Stored items:
┄┄┄┄┄┄┄┄┄┄
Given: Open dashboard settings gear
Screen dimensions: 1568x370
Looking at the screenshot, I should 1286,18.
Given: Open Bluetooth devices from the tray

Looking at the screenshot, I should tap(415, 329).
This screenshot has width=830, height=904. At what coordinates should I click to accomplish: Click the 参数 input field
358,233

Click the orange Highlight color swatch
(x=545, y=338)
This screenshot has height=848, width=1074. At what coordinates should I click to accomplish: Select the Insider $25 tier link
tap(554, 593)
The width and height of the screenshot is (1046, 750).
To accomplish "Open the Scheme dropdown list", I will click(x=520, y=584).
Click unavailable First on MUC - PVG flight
┄┄┄┄┄┄┄┄┄┄
■ Exercise instructions
The lines from the one containing "The width and" through the last line of the records are to be transcribed exactly, with nothing else added.

■ Solution to this task
The width and height of the screenshot is (1046, 750).
To accomplish "Open the Scheme dropdown list", I will click(x=520, y=584).
Click unavailable First on MUC - PVG flight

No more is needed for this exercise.